50代対象の求人は増加傾向、「70歳雇用確保努力義務」は半数が対応進まず:キャリアニュース
「ミドルの転職」が「定年延長によるミドル・シニアの活用」についての調査結果を発表した。50代対象の求人が「増えている」と転職コンサルタントの43%が感じていたが、「70歳雇用確保努力義務」には、53%が「対応が進んでいない」と回答した。
エン・ジャパンが運営する求人情報サイト「ミドルの転職」は2022年1月31日、「定年延長によるミドル・シニアの活用」についてのアンケート調査結果を発表した。同調査の対象者は「ミドルの転職」を利用する転職コンサルタントで、199人から回答が寄せられた。
まず、「直近、50代を対象とした求人は増えていると感じますか」と尋ねたところ、「増えている」と43%が回答した。
「増えている」と回答した人に、求人が増えていると感じる企業タイプを尋ねた。その結果、1位は「中小企業」(76%)、2位は「大手企業」と「ベンチャー企業」(ともに35%)だった。2019年に実施した前回調査と比較すると、「大手企業」の回答割合が26%から35%へと9ポイント増加している。
また、50代を対象とした求人が「増えている」と回答した人にその理由を尋ねた。最も多かったのは「若手人材の不足により、採用人材の年齢幅を広げざるを得ないため」(63%)だった。この項目は、2019年の調査でも1位だったが、回答割合が58%から63%へと5ポイント上昇している。また、2019年調査との比較で、回答割合の変化が最も大きかったのは「年功序列から成果主義へのシフトが進んでいるため」で、2019年の6%から、2022年は20%と増えている。
次に、現在の転職市場における50代の雇用の流動性について尋ねたところ、「低い」が8%、「どちらかといえば低い」が37%で、45%が「(流動性が)低い」と回答した。2019年の調査と比べると4ポイント減少しているものの、約半数のコンサルタントが50代の雇用の流動性を低いと見ていることが分かる。

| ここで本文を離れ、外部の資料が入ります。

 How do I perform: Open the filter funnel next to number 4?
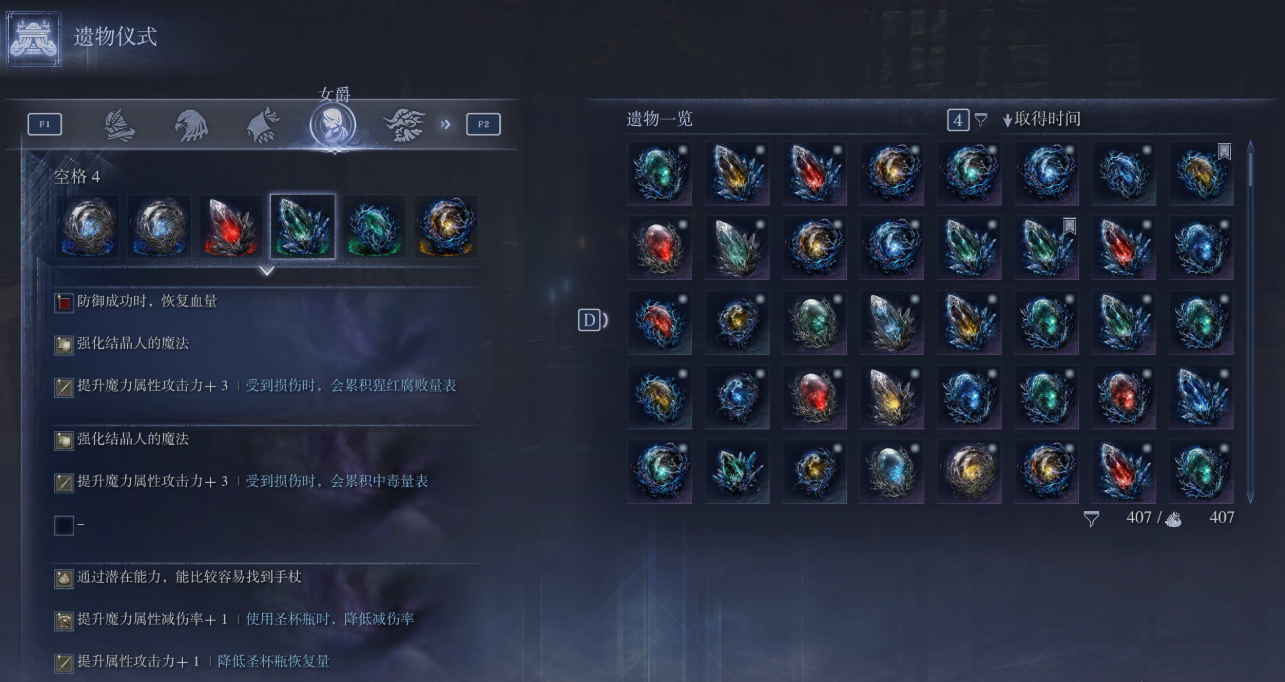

「(流動性が)低い」と感じる理由は、2019年調査と同様に「企業が50代の活用策を考えられていないため」(53%)がトップだった(2019年は59%)。
「低い」と感じる理由で、2019年調査から10ポイント以上上昇した回答は、「定年延長で企業コストがかさみ採用自体が鈍化しているため」(2019年15%、2022年27%)、「50代が担っていた役割を若手など別世代が担い始めたため」(2019年11%、2022年22%)だった。
ミドル層、シニア層活用に向けた企業の取り組みは
続いて、ミドル層、シニア層の活用について取り組んでいる企業は何割程度あると感じるか尋ねた。最も多かったのは「3割」で32%、「5割以上」が29%だった。「5割以上」は、2019年調査での18%から11ポイント増加している。
ミドル層、シニア層の活用について、企業の取り組みとして多いと感じるものは、「年齢軸にとらわれない人事管理」(59%)が最も多かった。次いで「柔軟で多様な働き方への取り組み」(38%)、「人事制度改革」(31%)となっている。
企業の取り組みについての具体的なエピソードとしては、「人事部が現在の求人環境について経営層へ説明し、ミドル層、シニア層の採用を開始した企業があった」「まずは非正規採用で受け入れ、お互いの意向が合えば正社員や幹部に登用するという形があった」などが挙げられている。
次に、2021年4月の改正高年齢者雇用安定法で努力義務となった「70歳までの雇用確保」について、企業の対応を尋ねた。その結果、「対応が進んでいない」と53%が回答した。
改正高年齢者雇用安定法への対応について、企業からよく聞く課題を尋ねたところ、「年齢軸にとらわれない人事管理について検討しきれていない」(39%)が最も多かった。その他、「柔軟で多様な働き方について検討しきれていない」などさまざまな課題が挙がっている。改正法案の骨格発表後、国会に提出される前の2019年調査と比較すると、ほとんどの課題で回答割合が上昇している。